Hot Springs, MT, is a tiny community tucked up against a ridge to the west and back a mile or so off the highway leading up to Kalispell, which is some 60-odd miles to the north. The county put the hospital in Hot Springs some years back, but it did not work out and now the hospital is in Plains, which is no great shakes either but it is by the river on state route 200 which goes to Paradise so there’s that.
Anyway, Hot Springs comes by its name honestly and that’s pretty much why anyone comes here. It’s a town of deep poverty – our hotelier, who is on the town council, told me the poverty rate is 40%; the countywide unemployment rate, I am told, is 22% (a small business owner in Plains said the economic decline began under Clinton when most of the sawmills were closed, and according to him things have gotten worse with Obama – team blue is a little scarce on the ground around here).
There are four places in town to have a nice soak in the natural hot springs. Two are on Native American land and two are at motels. Our motel is one of them and it has a couple of claw foot tubs you can soak in, but I’m getting a little ahead of myself.
So after yet another beautiful ride through the countryside:
I got into Alameda’s Hot Springs Retreat
whereupon I got the lay of the land from Paul, our innkeeper, and went “uptown” to have a beer at Fergie’s.
Which turns out to be eponymously named, as the eldest scion of the Ferguson clan took over an existing bar and turned it into the town’s only place to eat. After a tasty brown ale (Cold Smoke), I decided to see if the woman playing pool by herself wanted to have a friendly game.
Welll, turns out taciturn Stacey, whose thumb almost got cut off (and which she allowed she probably should have gotten stitches for), is a biker chick who was passing through town with her man, who was sitting over at the nearby table.
She was a decent pool player, and as I said didn’t say a whole lot, but we had a good game and I wish I could say it was her biker dude that threw me off at the end but it was really just me scratchin’ on the eight ball again.

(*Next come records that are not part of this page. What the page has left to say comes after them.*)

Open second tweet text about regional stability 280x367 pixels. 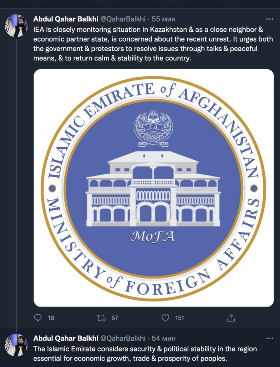145,353
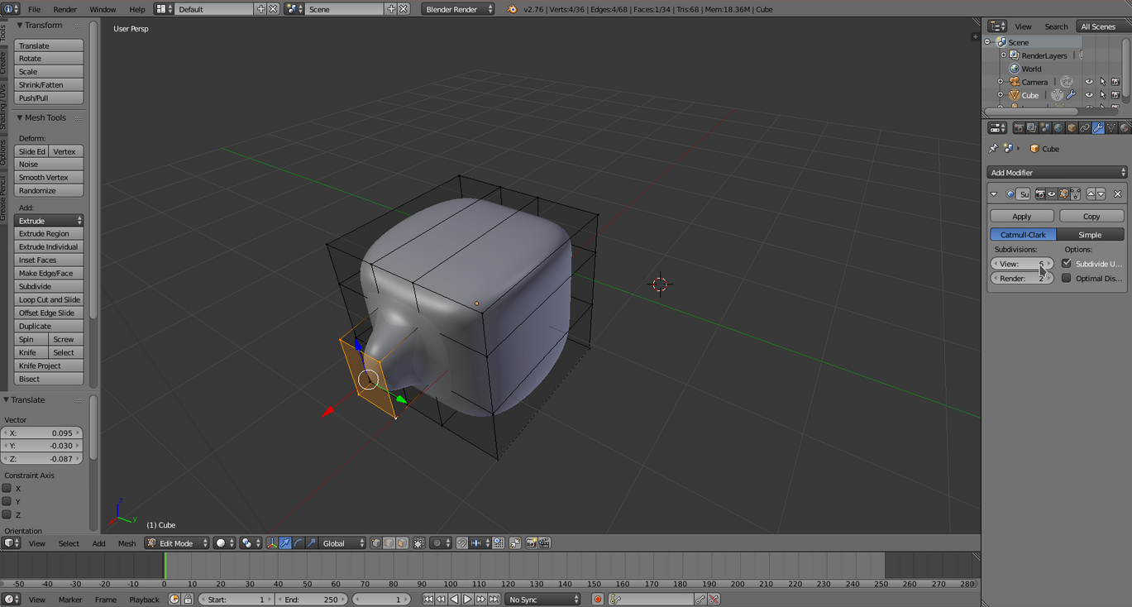Screen dimensions: 1132x607
Task: Open the World properties tab icon
Action: click(1058, 128)
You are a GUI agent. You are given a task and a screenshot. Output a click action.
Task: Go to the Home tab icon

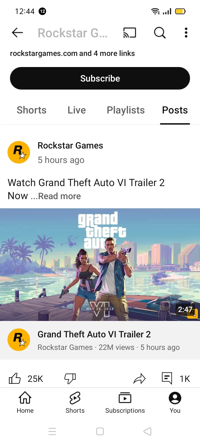[25, 398]
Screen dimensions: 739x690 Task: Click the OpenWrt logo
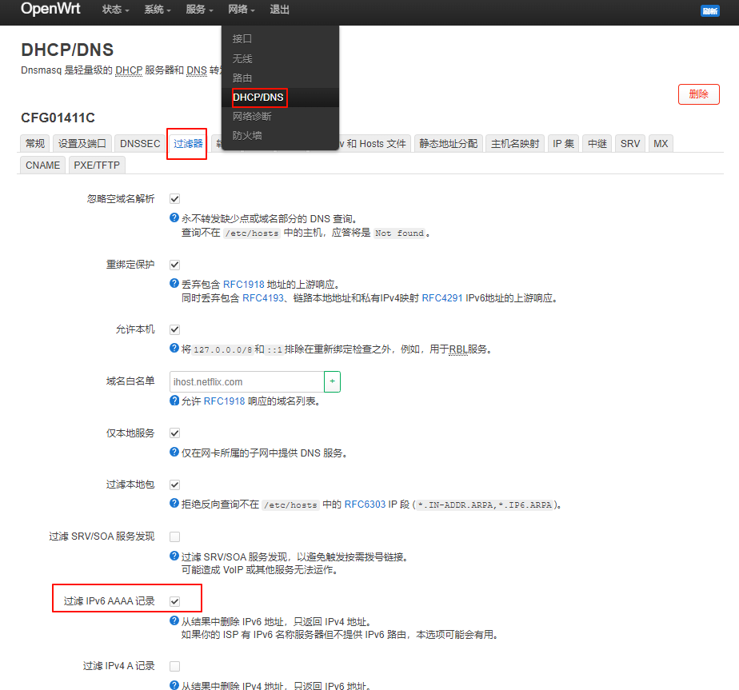50,10
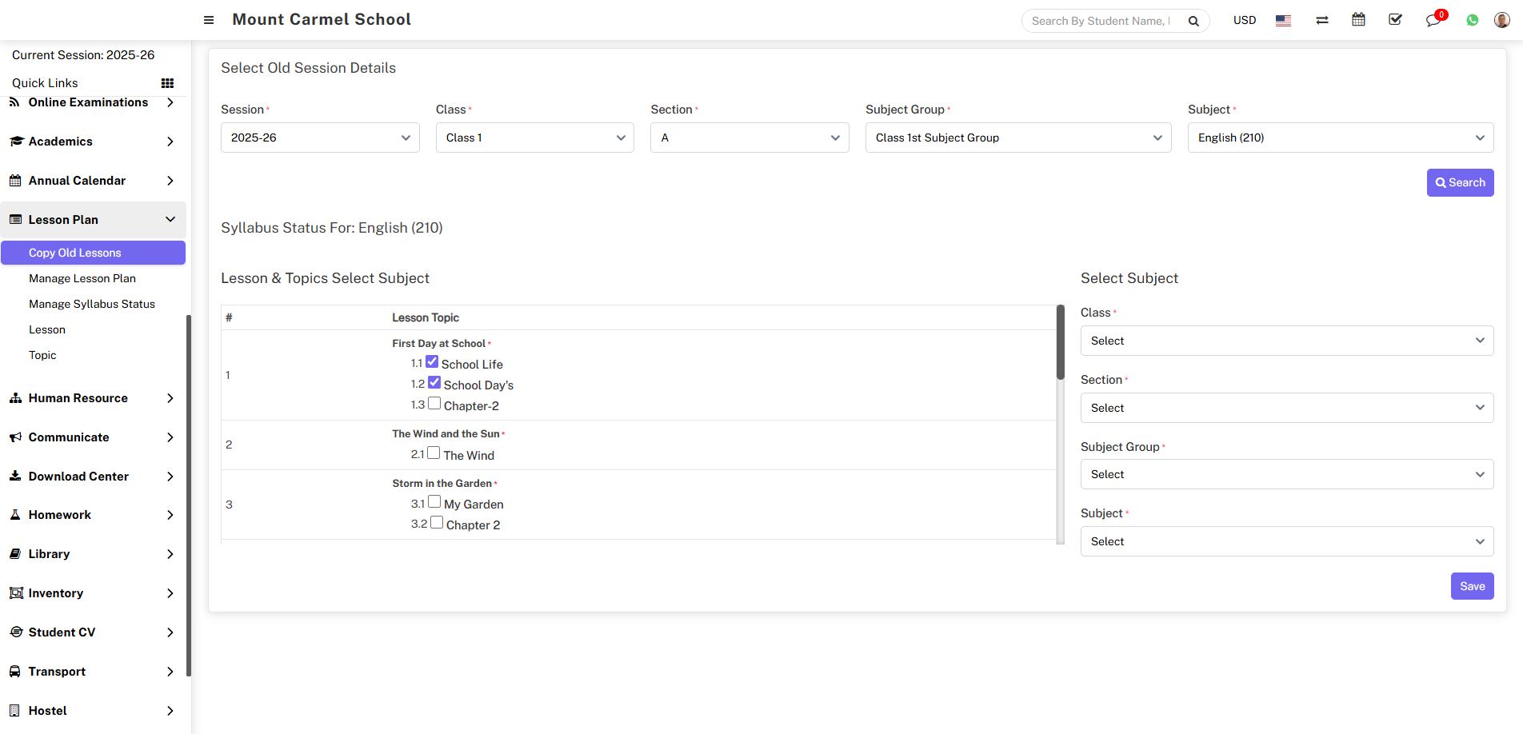Click the switch session arrows icon

(1322, 20)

After that I went down to Rose’s, one of the non-motel soaking pools. It’s a simple affair with an honor system payment arrangement, and it’s absolutely delightful,
I intruded on the solitude of a local organic beef rancher named Colleen who was a friendly and forthcoming interlocutor about a wide range of topics from local Montana politics to different trends nationally. It’s hard to do justice to our conversation in a short post, but Colleen had a measured optimistic outlook about the future even as she acknowledged she didn’t see a clear path ahead. Part of her optimism was simply based on the prospects of generational change but mostly it had to with a sense that in different ways and for different reasons people feel like the status quo does not and cannot work anymore.
She says people are looking for change and are making small changes in their lives (the increasing concern about food safety and the embrace of small-scale local suppliers and organic producers being one example), but it hasn’t yet added up to a coherent push for a new direction. Right now, it’s more of a mood (always a tricky thing to generalize about; cf. Brooks, David and Friedman, Thomas) and a receptivity to a new approach. But it seems like we are still too stuck in existing patterns for this election to tap into or mobilize this amorphous sensibility.
Refreshed from my long hot soak in the mineral waters, I collected Roger and we went up to Fergie’s for a pizza. At Rachel’s suggestion
Besides being a bartender, Rachel is an EMT and had some amusing-horrifying tales about the “frequent fliers” she and her colleagues deal with.
We ended the night sharing a bottle of wine with Paul and his friend Becky and her daughter Geneva. Great company in a truly remarkable little place off by its own.